14. Ook het betoog van eisers dat verweerder de aanvraag voor inkomensondersteuning toch had moeten inwilligen, omdat andere vennoten die een aanvraag in een andere gemeente hebben ingediend wél inkomensondersteuning hebben ontvangen, volgt de rechtbank niet.

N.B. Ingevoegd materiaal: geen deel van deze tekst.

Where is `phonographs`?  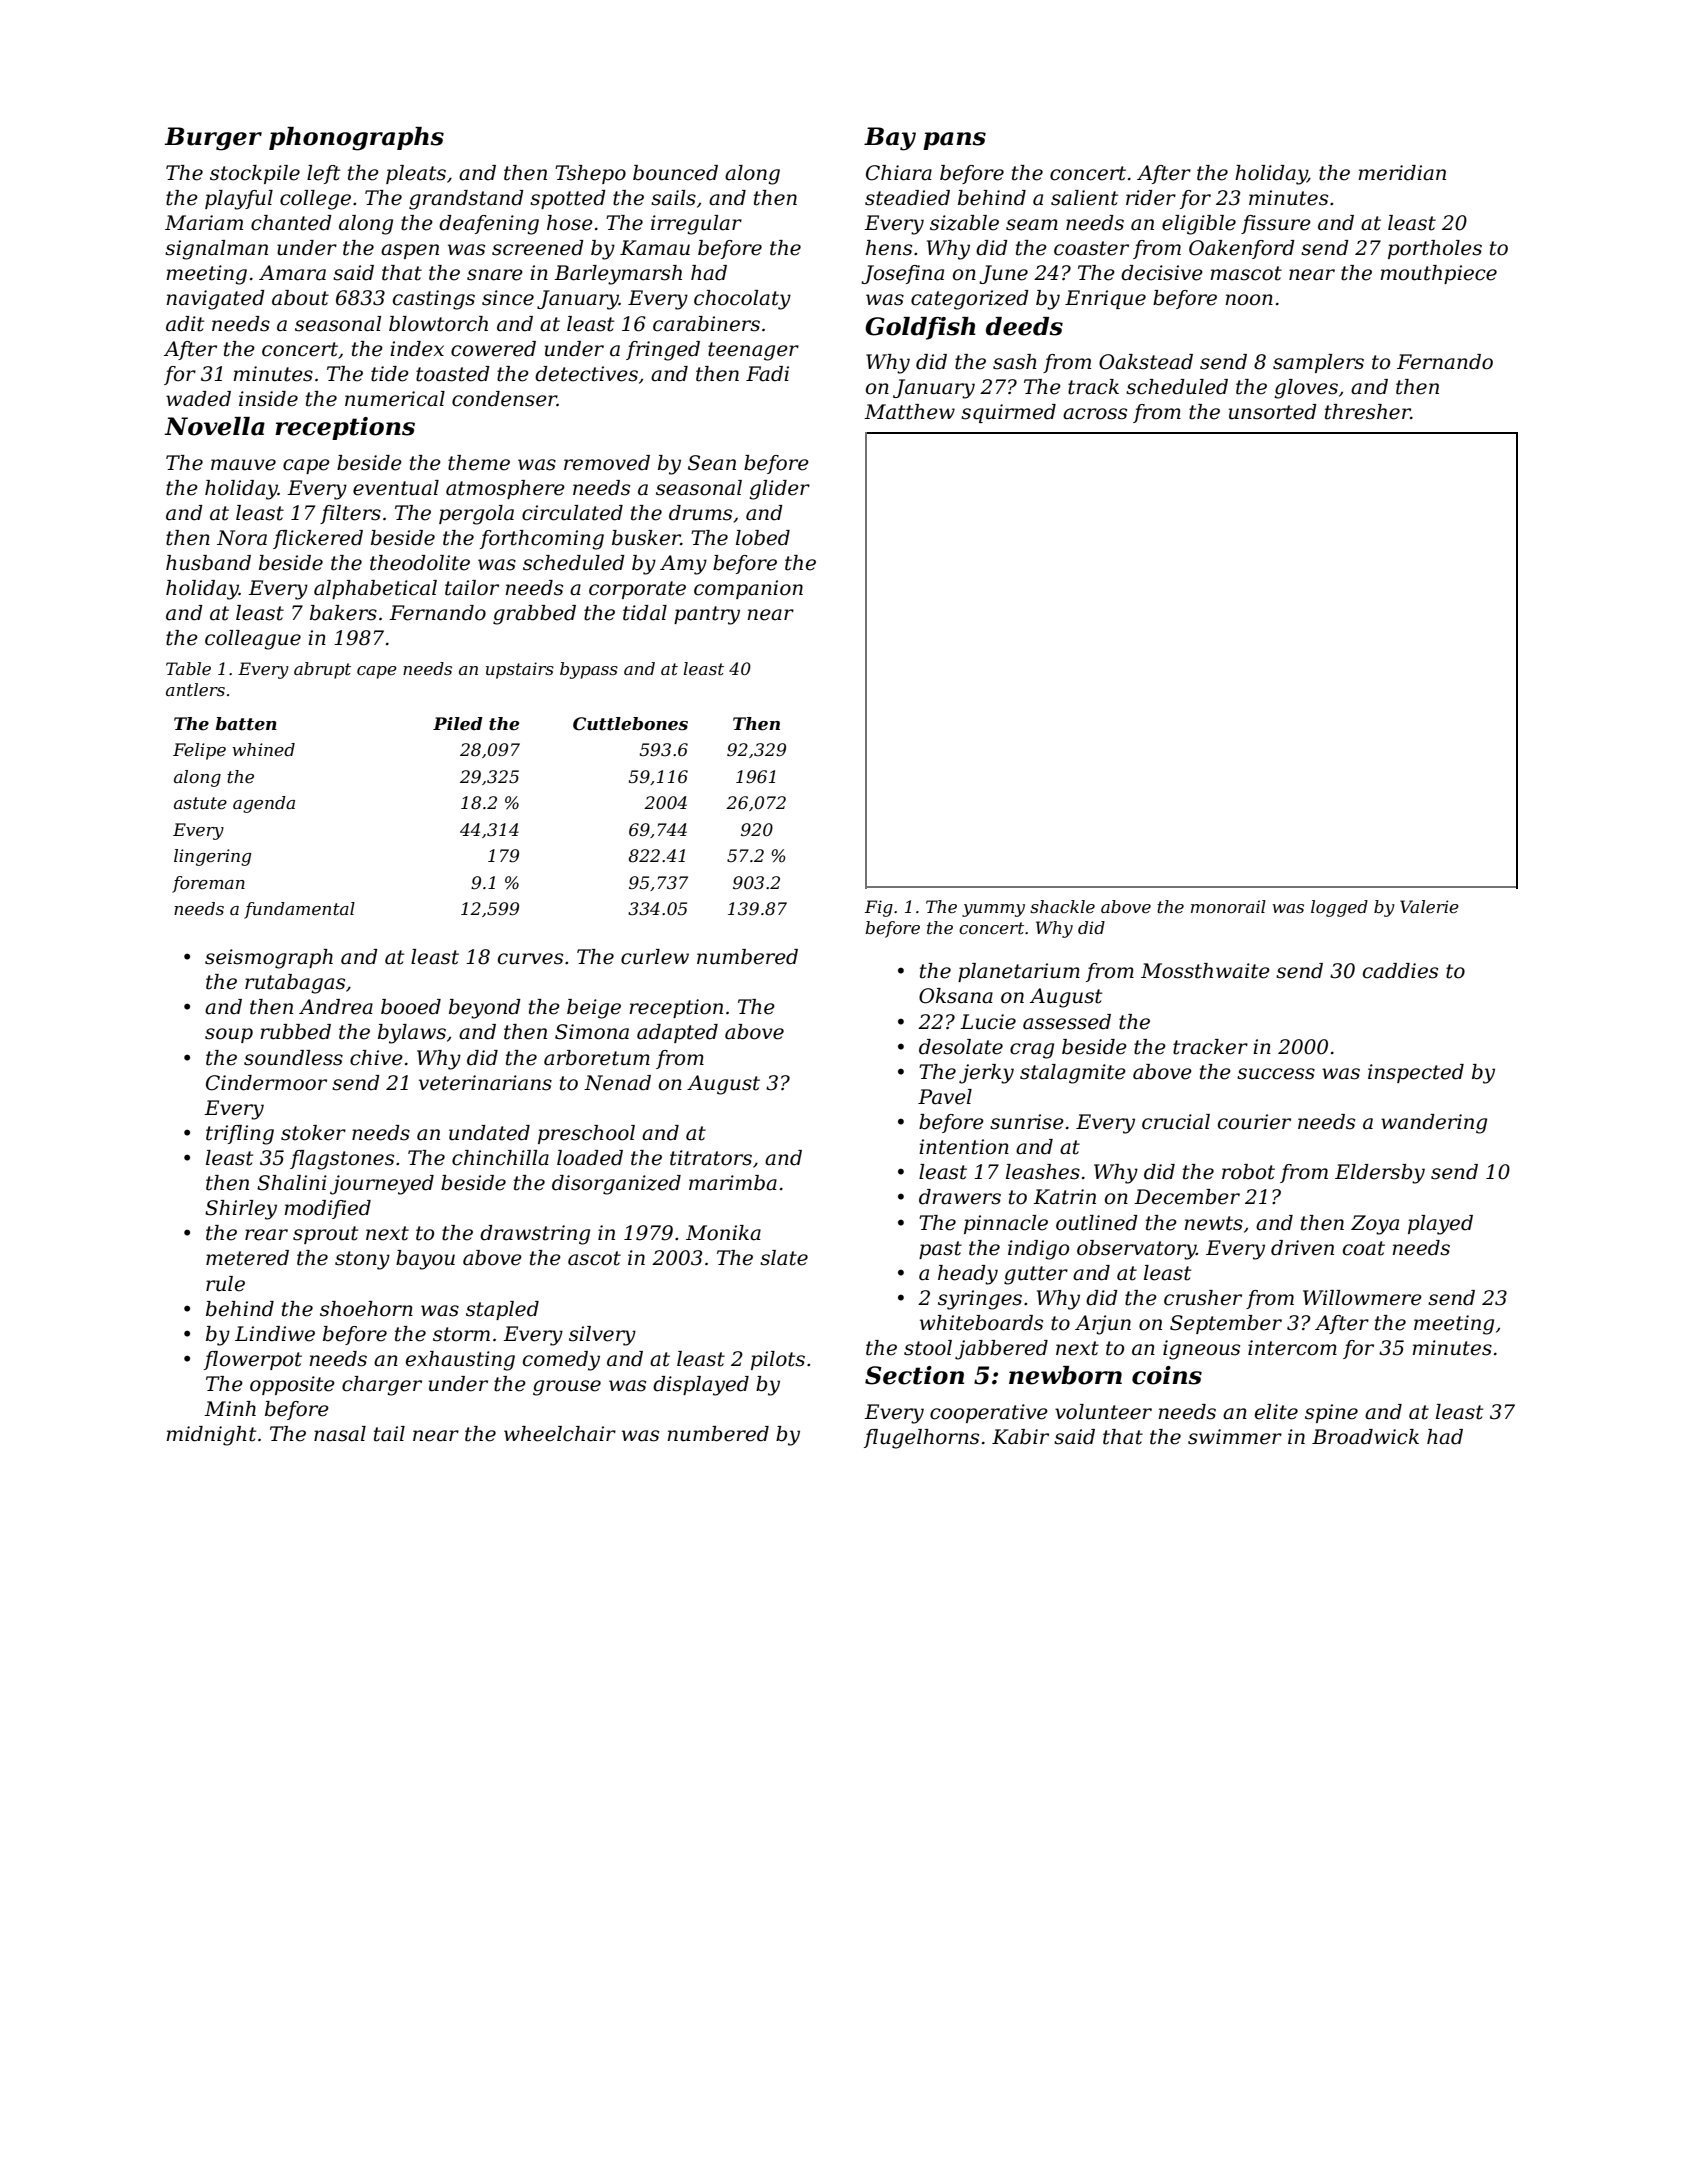 phonographs is located at coordinates (356, 139).
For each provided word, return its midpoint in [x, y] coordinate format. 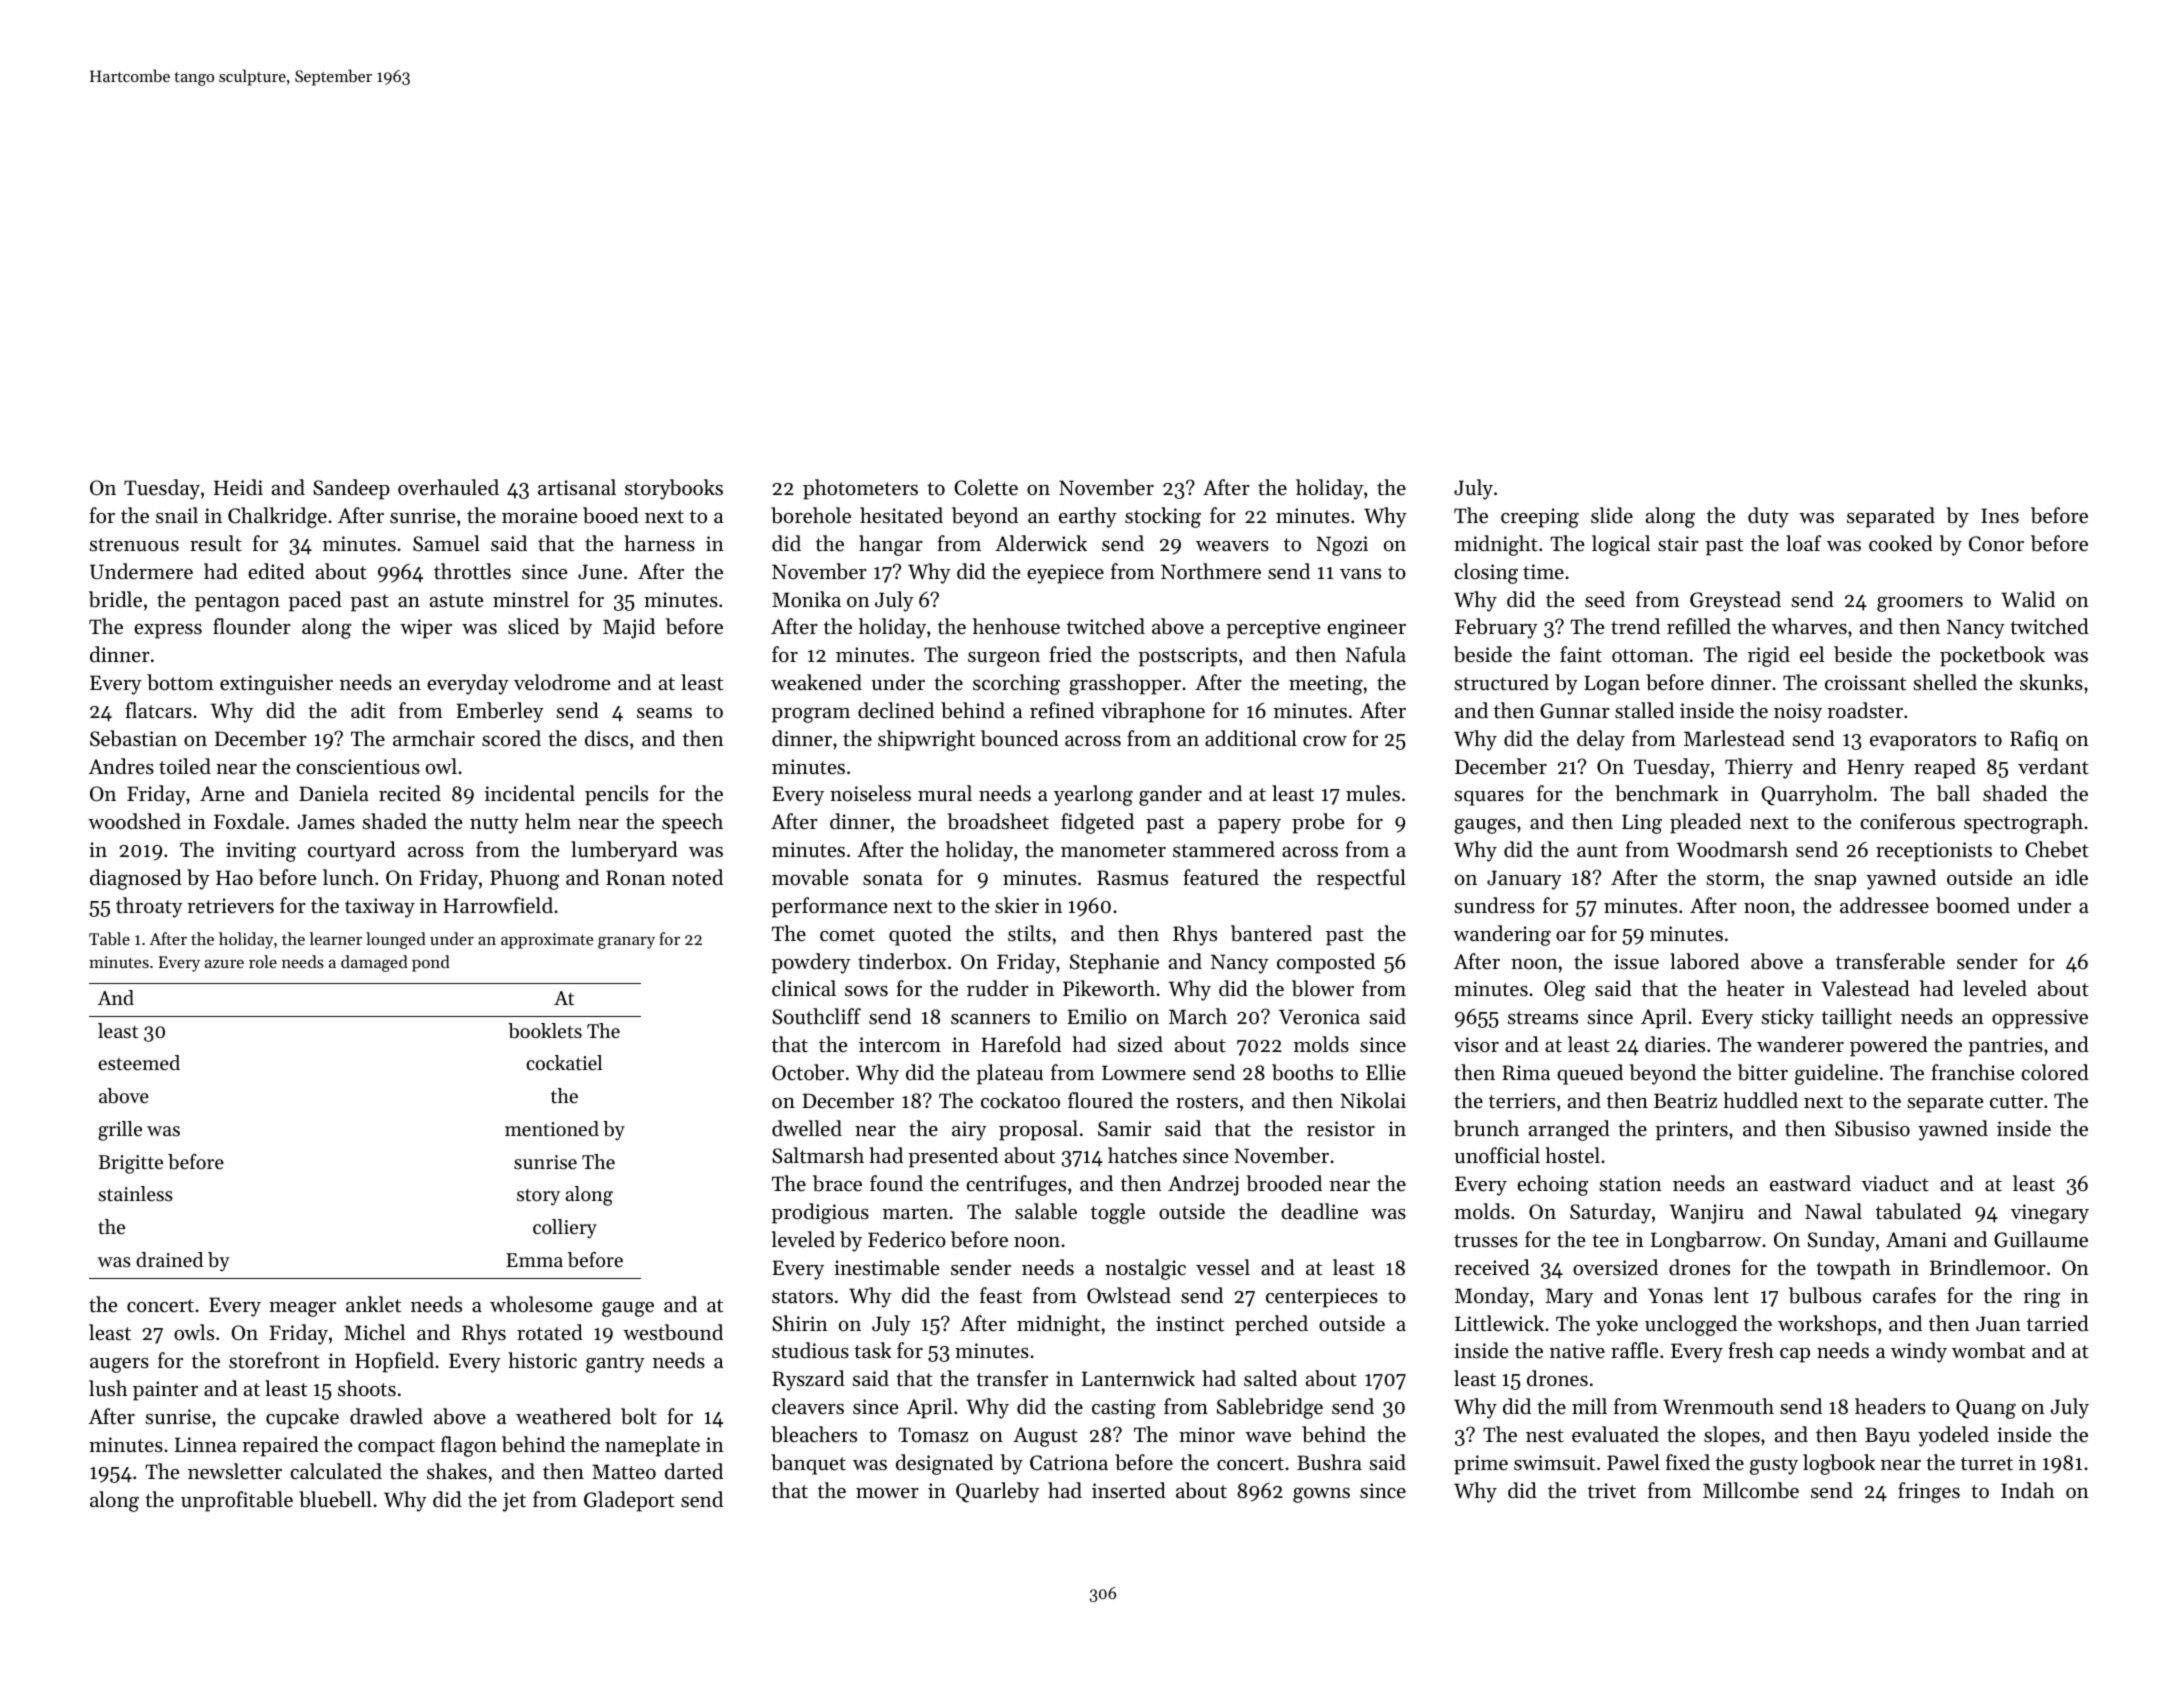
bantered [1271, 933]
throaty [149, 907]
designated [944, 1464]
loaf [1803, 543]
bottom [180, 682]
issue [1636, 962]
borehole [811, 515]
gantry [615, 1364]
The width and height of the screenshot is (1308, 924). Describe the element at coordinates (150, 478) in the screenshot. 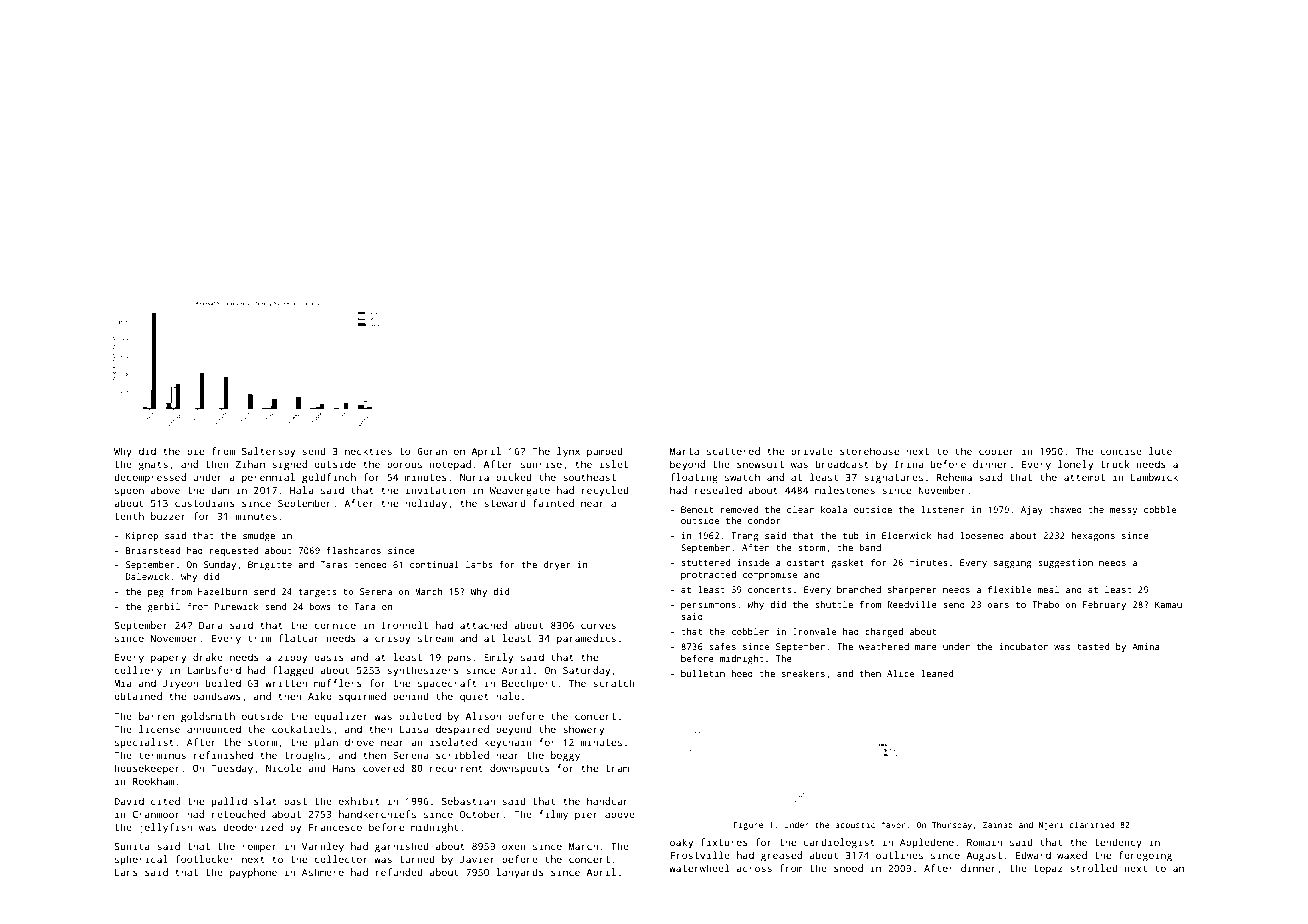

15. Ter zitting van de rechtbank hebben eisers laten weten de bewijsstukken bij zich te hebben waaruit volgt dat de andere vennoten daadwerkelijk inkomensondersteuning hebben ontvangen. Maar zelfs als de andere gemeente de inkomensondersteuning aan die vennoten heeft verstrekt, heeft de rechtbank geen inzicht in de beweegredenen daarvoor. Het kan zijn dat die andere gemeente een fout heeft gemaakt. Zoals verweerder ter zitting van de rechtbank terecht heeft gesteld, heeft hij een eigen verantwoordelijkheid bij de beoordeling van aanvragen op grond van de Tozo en is hij niet verplicht om een door een andere gemeente gemaakte fout te herhalen. Daar komt bij dat inkomensondersteuning op grond van de Tozo een vorm van bijstand is. Zoals de Centrale Raad van Beroep al eerder heeft overwogen, voorziet de Pw (en ook de Tozo) in een gedecentraliseerde uitvoering. De mogelijkheid van een verschillende uitvoering per gemeente is daarmee gegeven (zie overweging 4.6.2 van de uitspraak van 17 juli 2018, ECLI:NL:CRVB:2018:2238). 16. Ten slotte ziet de rechtbank geen aanleiding voor het oordeel dat verweerder de aanvraag van eisers, na de afwijzing ervan, had moeten opvatten als een aanvraag op grond van het Bbz 2004. Hoewel de Tozo, zoals uit overweging 1 volgt, is geïnspireerd op het Bbz 2004, gaat het om twee verschillende regelingen en twee verschillende vormen van bijstand. In de toelichting is ook uitdrukkelijk vermeld dat de Tozo geen vervanging is van het Bbz 2004. Het Bbz 2004 blijft onverkort van kracht (Stb. 2020, 118, p. 11). Gelet hierop heeft verweerder zich terecht op het standpunt gesteld dat eisers een afzonderlijke aanvraag kunnen indienen voor bijstand op grond van het Bbz 2004 en behoefde hij de aanvraag voor inkomensondersteuning op grond van de Tozo niet ook op de vatten als een aanvraag op grond van het Bbz 2004.
17. De rechtbank ziet gelet hierop ook geen reden om verweerder op te dragen voorschotten te verstrekken op grond van artikel 52 van de Pw.
18. Naar het oordeel van de rechtbank heeft verweerder met het bestreden besluit een juist besluit genomen. Het beroep is ongegrond.
19. Voor een proceskostenveroordeling bestaat geen aanleiding.